Furthermore, the classification of harms provides clinicians with additional information when determining the best plan of care for a patient. For example, one side effect of naltrexone classified as “serious” is a depressed mood. This particular harm poses unique challenges to clinicians, as depressed mood may be a side effect of treatment or related to a given diagnosis. Linden expanded on these challenges by stating that within the field of psychiatry, there is inherent difficulty in differentiating side effects, as they may be attributable to patient behavior. Linden also described the use of a checklist Unwanted Event–Adverse Treatment Reaction checklist (UE-ATR) to record, monitor, and classify adverse events related to psychotherapy (32). Applying a similar checklist to pharmacological therapy may encourage clinicians to account for harms with great accuracy and allow for a standard comparison of harms. Use of a standardized checklist would likely reduce the burden of characterizing ambiguous harms, especially in higher-complexity cases that require multiple therapies.

4.1 Recommendations

Because our study found deficiencies in harms reporting on naltrexone, we first recommend an overall improvement in harms reporting. This could be attained by adherence to standardized methods of harms reporting, such as PRISMA and CONSORT harms extensions (17, 33). Second, we suggest improvements be made to SRs using grades or severity scales when reporting harms to reduce ambiguity. Petrova et al. and Koh et al. discussed potential methods and tools for reporting the severity of harms of medical interventions (34, 35).

Furthermore, to reduce ambiguity and improve comparability, systematic reviews could prespecify and apply standardized grading frameworks for adverse events [e.g., map events to Common Terminology Criteria for Adverse Events (CTCAE) (5-point grades) and use the Naranjo Algorithm for causality when attribution is unclear], classify suicidal ideation/behavior using C-SSRS, and use systems such as ABACUS for general drug reaction classification (4042). Practically, protocols could name target scales a priori; define how non-standard labels (e.g., “serious”, “severe”, and “clinically significant”) will be mapped to scale grades, extract, and report both counts and grade distributions (e.g., Grade ≥3); and use consistent denominators and exposure windows for grade-stratified summaries. Applying these frameworks standardizes terminology, clarifies thresholds for seriousness, and supports meta-analysis where appropriate, thereby improving clarity, reproducibility, and clinical interpretability of harms reporting. Notably, 82.7% of SRs in our sample were rated “critically low” using AMSTAR-2, underscoring the need for better methods; until harms reporting improves, clinicians should exercise caution with naltrexone and monitor patients closely.

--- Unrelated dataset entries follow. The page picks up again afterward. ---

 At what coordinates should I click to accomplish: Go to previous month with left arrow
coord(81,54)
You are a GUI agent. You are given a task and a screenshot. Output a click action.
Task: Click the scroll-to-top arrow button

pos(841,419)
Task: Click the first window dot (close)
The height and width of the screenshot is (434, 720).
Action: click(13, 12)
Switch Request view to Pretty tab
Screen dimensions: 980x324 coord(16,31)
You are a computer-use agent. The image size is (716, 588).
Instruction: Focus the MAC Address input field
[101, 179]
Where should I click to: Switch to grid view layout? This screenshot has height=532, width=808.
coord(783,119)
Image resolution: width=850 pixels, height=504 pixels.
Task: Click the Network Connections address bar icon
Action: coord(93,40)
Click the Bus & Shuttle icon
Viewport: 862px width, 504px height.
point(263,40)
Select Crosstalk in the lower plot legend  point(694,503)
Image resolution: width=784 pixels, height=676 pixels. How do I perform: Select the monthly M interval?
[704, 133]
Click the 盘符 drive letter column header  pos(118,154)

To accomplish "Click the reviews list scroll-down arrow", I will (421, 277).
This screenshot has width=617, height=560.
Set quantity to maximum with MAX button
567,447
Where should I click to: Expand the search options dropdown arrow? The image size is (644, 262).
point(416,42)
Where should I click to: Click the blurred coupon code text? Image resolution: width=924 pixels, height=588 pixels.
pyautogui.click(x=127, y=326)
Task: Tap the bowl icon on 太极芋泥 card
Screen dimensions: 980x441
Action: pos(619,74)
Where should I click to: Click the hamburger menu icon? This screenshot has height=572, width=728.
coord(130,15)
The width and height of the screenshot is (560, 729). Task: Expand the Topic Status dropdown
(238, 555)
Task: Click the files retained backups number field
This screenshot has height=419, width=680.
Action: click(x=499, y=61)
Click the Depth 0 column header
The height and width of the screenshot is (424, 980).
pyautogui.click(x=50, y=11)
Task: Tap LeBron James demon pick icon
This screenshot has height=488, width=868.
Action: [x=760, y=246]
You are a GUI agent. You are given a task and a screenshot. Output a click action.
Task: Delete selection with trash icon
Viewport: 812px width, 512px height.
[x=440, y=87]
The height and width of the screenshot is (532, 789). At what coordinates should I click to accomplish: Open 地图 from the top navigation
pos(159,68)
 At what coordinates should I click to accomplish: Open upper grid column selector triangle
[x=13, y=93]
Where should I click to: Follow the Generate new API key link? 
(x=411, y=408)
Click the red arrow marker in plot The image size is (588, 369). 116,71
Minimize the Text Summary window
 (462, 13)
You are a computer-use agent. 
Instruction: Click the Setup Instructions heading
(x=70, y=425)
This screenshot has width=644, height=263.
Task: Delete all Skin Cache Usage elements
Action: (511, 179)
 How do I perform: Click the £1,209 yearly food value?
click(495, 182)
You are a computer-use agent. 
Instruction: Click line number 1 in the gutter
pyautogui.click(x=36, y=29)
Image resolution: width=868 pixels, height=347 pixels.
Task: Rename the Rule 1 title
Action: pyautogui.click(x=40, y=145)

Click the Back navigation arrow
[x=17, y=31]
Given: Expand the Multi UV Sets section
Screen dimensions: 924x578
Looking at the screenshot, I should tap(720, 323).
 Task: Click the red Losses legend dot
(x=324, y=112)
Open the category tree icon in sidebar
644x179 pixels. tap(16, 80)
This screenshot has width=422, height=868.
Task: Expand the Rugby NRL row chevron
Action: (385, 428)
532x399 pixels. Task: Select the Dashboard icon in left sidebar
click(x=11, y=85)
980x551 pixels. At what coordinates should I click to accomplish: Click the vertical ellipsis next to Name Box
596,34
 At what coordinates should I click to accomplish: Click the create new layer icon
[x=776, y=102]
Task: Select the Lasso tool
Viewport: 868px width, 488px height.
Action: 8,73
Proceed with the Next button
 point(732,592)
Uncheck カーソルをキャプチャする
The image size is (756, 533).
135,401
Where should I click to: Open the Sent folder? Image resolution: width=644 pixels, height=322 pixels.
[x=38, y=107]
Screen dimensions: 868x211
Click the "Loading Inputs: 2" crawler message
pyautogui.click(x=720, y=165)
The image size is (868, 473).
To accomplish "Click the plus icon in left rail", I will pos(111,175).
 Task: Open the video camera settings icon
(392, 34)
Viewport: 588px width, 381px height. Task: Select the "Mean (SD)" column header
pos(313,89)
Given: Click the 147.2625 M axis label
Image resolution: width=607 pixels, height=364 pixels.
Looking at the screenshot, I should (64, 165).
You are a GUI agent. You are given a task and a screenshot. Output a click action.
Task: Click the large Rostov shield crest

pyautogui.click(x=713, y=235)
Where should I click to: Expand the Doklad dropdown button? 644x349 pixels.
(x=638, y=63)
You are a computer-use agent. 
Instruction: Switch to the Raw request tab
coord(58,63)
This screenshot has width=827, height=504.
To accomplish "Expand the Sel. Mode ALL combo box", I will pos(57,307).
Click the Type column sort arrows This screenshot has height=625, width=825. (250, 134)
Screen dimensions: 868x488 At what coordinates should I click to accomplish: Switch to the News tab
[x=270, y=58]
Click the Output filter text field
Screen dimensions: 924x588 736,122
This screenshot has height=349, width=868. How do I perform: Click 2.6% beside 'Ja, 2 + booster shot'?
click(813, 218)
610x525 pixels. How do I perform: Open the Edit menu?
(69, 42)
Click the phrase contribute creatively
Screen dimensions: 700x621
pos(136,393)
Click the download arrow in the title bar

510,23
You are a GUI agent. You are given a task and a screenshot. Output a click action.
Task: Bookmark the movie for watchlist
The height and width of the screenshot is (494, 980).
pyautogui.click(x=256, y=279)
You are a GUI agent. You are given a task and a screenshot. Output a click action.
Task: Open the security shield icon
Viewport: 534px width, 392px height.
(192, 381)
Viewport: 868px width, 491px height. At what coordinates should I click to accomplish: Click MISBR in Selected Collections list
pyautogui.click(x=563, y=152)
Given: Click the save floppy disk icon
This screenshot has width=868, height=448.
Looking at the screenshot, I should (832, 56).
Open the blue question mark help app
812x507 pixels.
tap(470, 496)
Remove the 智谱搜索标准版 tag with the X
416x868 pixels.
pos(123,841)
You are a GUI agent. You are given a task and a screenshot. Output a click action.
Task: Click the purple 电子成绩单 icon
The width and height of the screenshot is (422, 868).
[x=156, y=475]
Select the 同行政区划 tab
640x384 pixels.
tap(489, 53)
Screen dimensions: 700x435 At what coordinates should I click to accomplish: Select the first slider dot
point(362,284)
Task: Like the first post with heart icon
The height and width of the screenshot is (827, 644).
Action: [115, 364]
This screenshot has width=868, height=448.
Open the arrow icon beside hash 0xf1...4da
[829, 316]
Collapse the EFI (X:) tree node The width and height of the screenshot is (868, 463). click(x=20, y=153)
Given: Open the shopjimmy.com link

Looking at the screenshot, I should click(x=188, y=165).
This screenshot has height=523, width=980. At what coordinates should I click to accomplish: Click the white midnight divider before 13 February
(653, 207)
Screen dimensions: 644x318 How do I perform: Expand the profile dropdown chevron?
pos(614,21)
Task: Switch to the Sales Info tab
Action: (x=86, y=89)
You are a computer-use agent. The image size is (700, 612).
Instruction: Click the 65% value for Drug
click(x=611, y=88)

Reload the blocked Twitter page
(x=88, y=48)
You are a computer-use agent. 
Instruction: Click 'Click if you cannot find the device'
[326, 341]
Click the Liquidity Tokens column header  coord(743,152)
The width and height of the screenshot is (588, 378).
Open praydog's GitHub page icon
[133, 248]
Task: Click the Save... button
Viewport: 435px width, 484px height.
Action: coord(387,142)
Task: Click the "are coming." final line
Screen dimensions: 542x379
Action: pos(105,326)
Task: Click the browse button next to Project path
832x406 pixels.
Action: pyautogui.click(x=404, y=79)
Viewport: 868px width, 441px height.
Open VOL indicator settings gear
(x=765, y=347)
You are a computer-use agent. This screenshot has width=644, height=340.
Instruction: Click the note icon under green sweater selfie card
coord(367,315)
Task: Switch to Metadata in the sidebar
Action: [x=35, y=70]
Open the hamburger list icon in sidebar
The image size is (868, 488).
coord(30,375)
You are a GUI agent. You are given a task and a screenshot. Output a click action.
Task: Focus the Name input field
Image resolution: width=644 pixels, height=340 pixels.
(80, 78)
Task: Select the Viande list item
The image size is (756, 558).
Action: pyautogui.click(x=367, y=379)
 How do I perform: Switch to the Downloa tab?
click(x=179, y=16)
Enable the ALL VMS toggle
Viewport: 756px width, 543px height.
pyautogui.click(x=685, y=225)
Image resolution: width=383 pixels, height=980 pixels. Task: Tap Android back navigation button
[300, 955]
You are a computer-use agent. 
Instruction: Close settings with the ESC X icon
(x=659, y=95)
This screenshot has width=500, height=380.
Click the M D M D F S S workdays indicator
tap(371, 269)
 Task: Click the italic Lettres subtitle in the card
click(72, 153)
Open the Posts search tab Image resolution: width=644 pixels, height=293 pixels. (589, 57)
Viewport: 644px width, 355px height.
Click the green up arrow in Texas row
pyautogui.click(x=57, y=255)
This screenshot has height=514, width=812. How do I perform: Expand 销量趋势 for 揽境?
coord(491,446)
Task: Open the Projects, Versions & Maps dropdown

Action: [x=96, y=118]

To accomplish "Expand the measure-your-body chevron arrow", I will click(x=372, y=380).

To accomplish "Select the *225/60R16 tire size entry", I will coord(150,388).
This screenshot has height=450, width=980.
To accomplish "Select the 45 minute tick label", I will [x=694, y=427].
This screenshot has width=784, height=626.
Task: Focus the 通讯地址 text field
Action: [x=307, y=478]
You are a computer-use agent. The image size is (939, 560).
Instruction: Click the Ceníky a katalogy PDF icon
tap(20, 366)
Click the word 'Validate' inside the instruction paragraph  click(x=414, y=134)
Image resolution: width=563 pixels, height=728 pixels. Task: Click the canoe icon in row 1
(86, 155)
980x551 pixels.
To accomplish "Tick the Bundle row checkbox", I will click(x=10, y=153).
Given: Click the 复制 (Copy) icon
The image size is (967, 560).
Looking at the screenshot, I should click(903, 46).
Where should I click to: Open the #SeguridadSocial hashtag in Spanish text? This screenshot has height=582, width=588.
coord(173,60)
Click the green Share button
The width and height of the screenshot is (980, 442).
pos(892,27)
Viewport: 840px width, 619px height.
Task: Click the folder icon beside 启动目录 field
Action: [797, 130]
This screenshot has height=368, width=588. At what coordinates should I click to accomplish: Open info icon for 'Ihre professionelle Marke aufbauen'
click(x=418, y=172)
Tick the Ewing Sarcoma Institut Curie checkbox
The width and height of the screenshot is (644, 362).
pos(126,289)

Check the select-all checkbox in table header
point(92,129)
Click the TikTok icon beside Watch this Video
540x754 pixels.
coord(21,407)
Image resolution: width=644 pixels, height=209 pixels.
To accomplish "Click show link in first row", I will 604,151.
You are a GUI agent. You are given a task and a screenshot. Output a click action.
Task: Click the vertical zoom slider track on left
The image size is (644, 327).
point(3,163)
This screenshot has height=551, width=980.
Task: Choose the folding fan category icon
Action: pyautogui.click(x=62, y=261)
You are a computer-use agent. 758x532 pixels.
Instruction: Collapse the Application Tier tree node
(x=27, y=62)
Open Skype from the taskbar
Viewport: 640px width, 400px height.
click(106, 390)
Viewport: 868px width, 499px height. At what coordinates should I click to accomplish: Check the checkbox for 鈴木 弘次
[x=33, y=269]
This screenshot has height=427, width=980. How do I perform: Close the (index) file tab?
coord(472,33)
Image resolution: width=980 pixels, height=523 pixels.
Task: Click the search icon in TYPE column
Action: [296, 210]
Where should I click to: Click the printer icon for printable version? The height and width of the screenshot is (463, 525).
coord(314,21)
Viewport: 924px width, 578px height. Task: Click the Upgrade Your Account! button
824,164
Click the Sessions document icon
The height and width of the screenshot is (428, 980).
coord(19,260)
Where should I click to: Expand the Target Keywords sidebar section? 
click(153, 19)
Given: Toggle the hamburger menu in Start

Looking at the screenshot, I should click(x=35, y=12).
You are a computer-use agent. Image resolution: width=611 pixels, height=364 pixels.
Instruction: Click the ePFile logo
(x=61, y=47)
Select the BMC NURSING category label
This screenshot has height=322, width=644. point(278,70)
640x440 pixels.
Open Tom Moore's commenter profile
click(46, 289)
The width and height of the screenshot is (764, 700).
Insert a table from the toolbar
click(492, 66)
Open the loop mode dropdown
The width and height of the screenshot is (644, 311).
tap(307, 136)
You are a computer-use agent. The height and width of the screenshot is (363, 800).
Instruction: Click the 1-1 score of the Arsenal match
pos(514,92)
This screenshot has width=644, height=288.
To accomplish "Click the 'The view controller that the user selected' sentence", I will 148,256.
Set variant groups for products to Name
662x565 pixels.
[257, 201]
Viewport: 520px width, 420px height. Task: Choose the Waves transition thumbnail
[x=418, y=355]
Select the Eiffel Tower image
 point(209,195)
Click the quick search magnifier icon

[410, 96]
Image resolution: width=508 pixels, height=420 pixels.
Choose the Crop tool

To operationalize these recommendations, future SRs could register a protocol that prespecifies adverse-event definitions/lists, ascertainment windows, severity grading (with protocol-listed scales and explicit mapping rules for non-standard terms), denominators/time-at-risk, and rules for zero-event data to reduce selective reporting and clarify rate calculations; expand information sources beyond trials to include long-term extensions, observational cohorts/registries, and post-marketing surveillance to better capture long-latency or infrequently collected harms; use dual, standardized extraction that records adverse event (AE) definition, assessment method, grade, timing window, denominator, exposure duration, and whether the AE was prespecified to increase accuracy and comparability; synthesize using both counts and rates and, for rare events, prespecify effect measures and sensitivity analyses or provide a structured narrative when meta-analysis is inappropriate to yield stable, transparent estimates; and report according to PRISMA harms with balanced presentation and public sharing of extraction sheets/code to strengthen transparency and reproducibility. Collectively, these steps improve capture of long-latency or infrequently collected harms, increase completeness and comparability, and enhance interpretability and reproducibility for clinicians.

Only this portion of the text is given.